Tuesday, April 12, 2011

Saddle Sore

The year was 1965. I had just graduated from college and had a job in downtown Richmond. My apartment, The Cave (which I actually acquired days before the dorm closed. Funny now to think how very unconcerned I was about where I would live) was blocks away. The bus schedule was too limiting, walking was a good option, and I did that a lot, but I needed a bike. I had no money. Naturally I had no car.

I really needed a bicycle to get around. But not just any bike would do. it needed to be an English racer like Dad brought me from England (on his bomber, handle bar taken off so it would fit) when I was in high school. It got stolen when I was in college after my family moved to Maryland.
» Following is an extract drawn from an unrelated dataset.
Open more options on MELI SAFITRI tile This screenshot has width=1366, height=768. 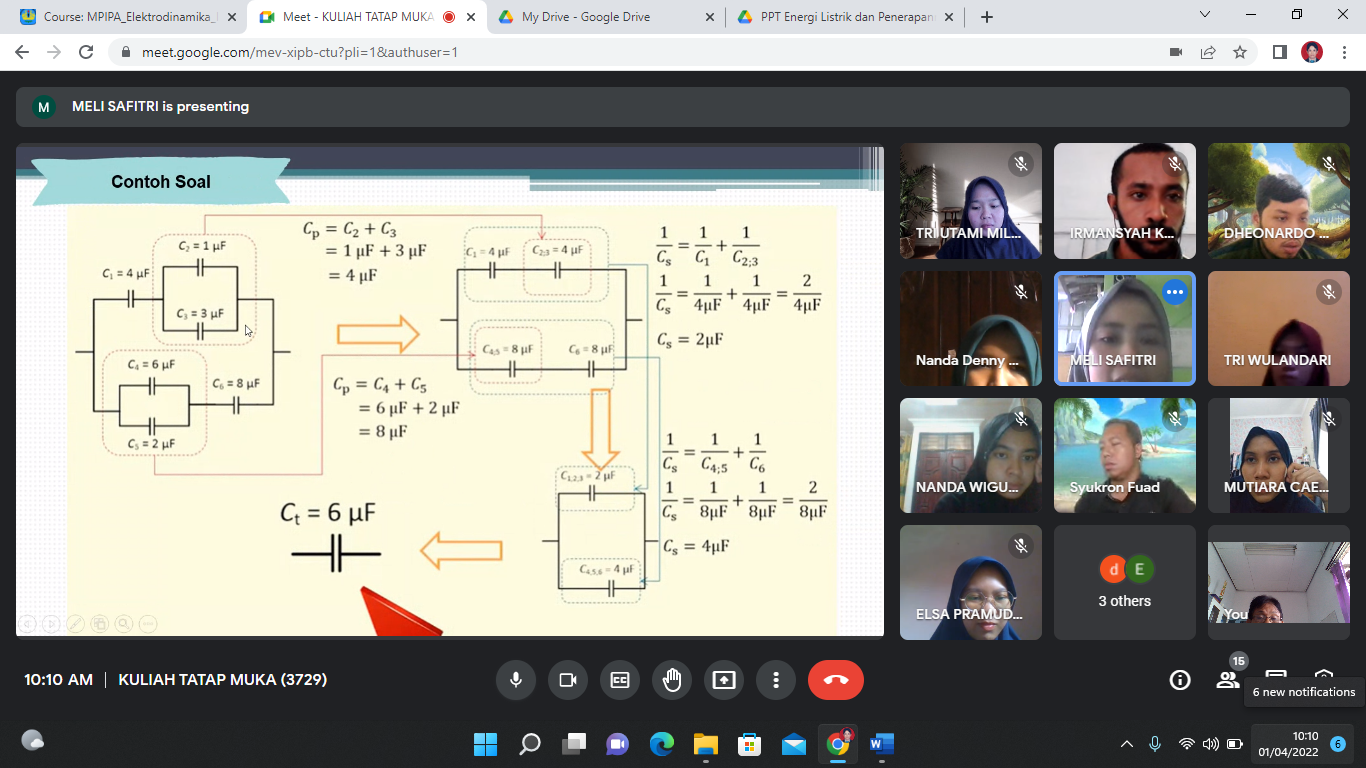click(x=1174, y=292)
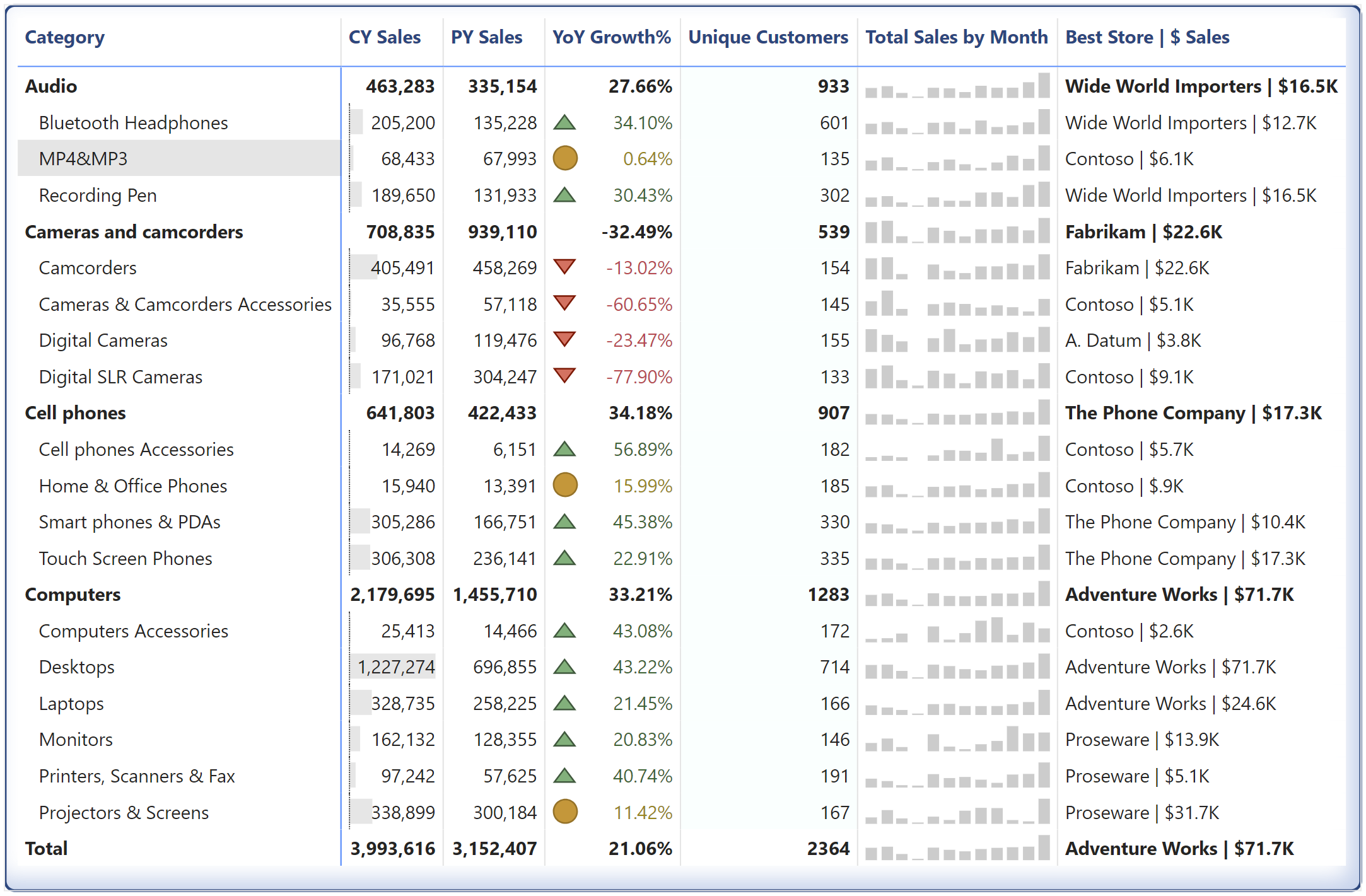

Friend Sam Cotton, nephew of actor Joseph Cotton (Citizen Kane), and so good looking we called him Beautiful Sam, jumped in and offered to get me one for a good price from his dad's bicycle shop in DC. Done. $47 and Liza was mine! She has aged well. She's really too rusty to work any more but I'll never part with her. I love to look at her and fondly recall all of our escapades together. Top shelf in every way she was a Raleigh with a Sturmey Archer gear box. Maybe best of all she had a Brooks saddle, which I stubbornly refused to replace even when it fell apart. A little duct tape and all was well.

Riding my spiffy new folding bike today, I yearned for that Brooks saddle, which I would have put right on my Xootr Swift when I got her (bike awesome, saddle not so much) but it was not an easy transfer, so I bought a new Brooks. It's tooled leather and stunning. And it will be a faithful companion.

But today I was sorely reminded how much work breaking in a new saddle can be.